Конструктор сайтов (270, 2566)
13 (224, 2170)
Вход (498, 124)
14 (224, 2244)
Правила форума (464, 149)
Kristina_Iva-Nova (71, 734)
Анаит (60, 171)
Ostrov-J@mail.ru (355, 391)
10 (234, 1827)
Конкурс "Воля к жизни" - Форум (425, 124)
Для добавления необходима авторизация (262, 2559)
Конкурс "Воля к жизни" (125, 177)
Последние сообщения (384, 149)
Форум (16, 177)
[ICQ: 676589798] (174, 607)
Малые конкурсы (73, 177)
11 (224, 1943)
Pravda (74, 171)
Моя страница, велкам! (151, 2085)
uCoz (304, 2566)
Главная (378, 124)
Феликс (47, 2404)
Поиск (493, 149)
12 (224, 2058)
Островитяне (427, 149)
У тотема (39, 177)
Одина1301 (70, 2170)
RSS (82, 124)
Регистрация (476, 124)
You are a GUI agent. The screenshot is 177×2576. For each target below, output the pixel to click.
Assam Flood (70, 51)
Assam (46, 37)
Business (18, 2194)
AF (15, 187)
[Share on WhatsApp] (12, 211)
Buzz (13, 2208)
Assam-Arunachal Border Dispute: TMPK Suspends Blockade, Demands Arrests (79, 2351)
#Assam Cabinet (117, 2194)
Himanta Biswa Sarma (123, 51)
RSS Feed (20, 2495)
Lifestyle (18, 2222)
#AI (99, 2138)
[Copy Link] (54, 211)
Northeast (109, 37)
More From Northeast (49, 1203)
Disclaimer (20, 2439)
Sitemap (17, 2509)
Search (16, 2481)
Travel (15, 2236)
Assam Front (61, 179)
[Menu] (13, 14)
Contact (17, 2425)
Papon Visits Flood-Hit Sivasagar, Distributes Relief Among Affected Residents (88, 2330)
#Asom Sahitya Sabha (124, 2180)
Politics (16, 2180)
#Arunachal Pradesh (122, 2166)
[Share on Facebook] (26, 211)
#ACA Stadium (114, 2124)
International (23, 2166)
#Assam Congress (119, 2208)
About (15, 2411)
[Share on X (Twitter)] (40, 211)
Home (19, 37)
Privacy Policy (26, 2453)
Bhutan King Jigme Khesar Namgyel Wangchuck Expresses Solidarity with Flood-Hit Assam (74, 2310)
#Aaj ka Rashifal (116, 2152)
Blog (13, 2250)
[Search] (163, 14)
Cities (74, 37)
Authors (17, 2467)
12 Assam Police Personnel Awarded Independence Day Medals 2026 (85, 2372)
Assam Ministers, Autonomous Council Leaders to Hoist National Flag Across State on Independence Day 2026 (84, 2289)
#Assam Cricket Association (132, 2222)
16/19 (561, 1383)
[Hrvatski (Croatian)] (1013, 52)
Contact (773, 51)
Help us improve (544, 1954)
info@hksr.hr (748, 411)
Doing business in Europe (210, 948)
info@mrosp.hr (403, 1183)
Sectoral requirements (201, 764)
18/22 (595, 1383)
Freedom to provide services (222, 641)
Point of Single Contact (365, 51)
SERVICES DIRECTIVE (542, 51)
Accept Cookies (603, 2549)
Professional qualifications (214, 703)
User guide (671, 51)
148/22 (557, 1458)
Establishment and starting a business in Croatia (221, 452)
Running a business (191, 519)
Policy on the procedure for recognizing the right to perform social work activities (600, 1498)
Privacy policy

=====

Prompt: Among the entries above, locate the lines containing "Home (19, 37)" and "Authors (17, 2467)", and transcribe exactly those two lines and all lines between.

Response to the task:
Home (19, 37)
Privacy Policy (26, 2453)
Bhutan King Jigme Khesar Namgyel Wangchuck Expresses Solidarity with Flood-Hit Assam (74, 2310)
#Aaj ka Rashifal (116, 2152)
Blog (13, 2250)
[Search] (163, 14)
Cities (74, 37)
Authors (17, 2467)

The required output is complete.